*PROBLEM TO WORK ON*
In the listing below, the lines starting at the line with "This screenshot has height=470, width=838." and ending at the line with "At what coordinates" are to be output verbatim. Images stay out of the copy.

*DATA FOR REVIEW*
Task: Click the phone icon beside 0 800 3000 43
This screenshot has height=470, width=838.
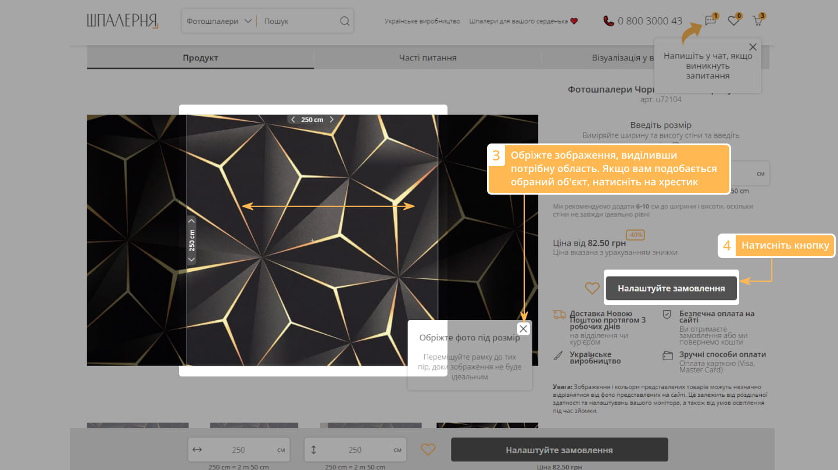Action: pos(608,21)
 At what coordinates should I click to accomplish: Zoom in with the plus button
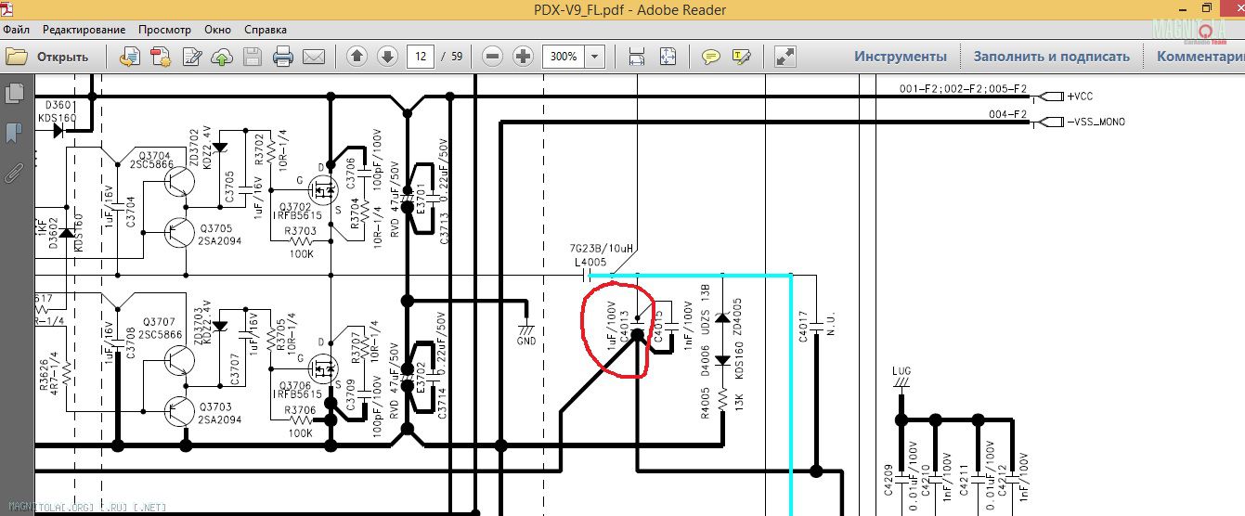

...

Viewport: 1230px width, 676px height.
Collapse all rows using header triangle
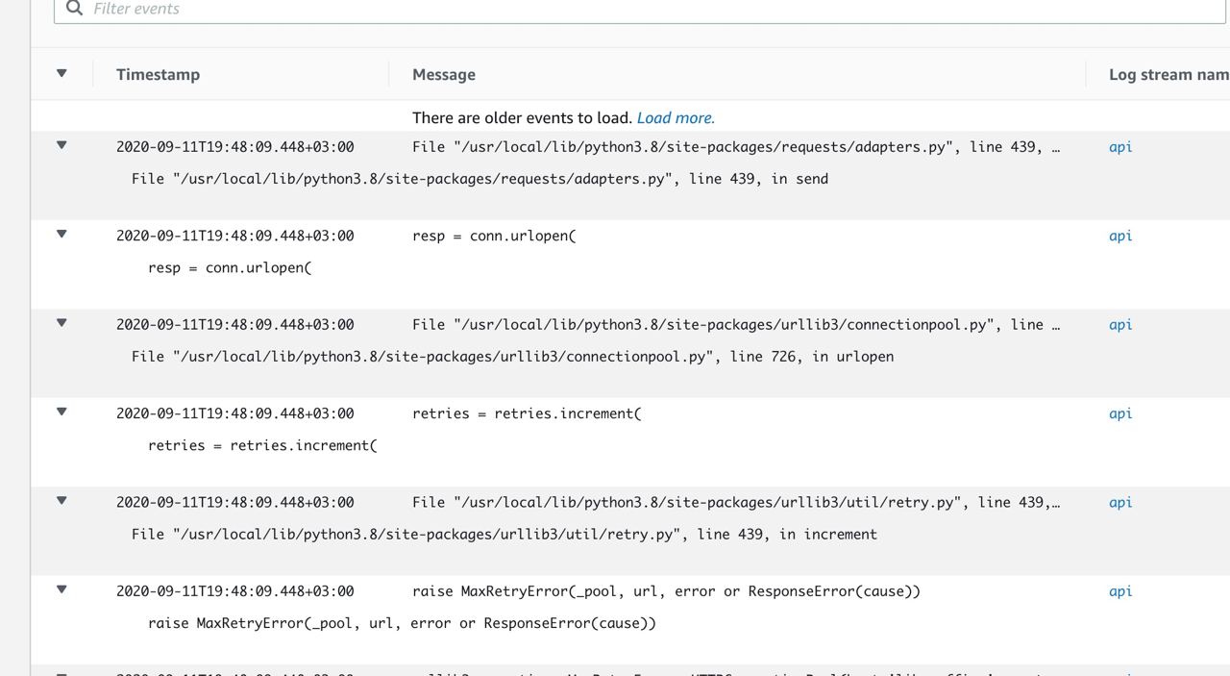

*COMPLETED EXERCISE*
This screenshot has height=470, width=838.
Action: pos(608,21)
 At what coordinates should I click to accomplish: Zoom in with the plus button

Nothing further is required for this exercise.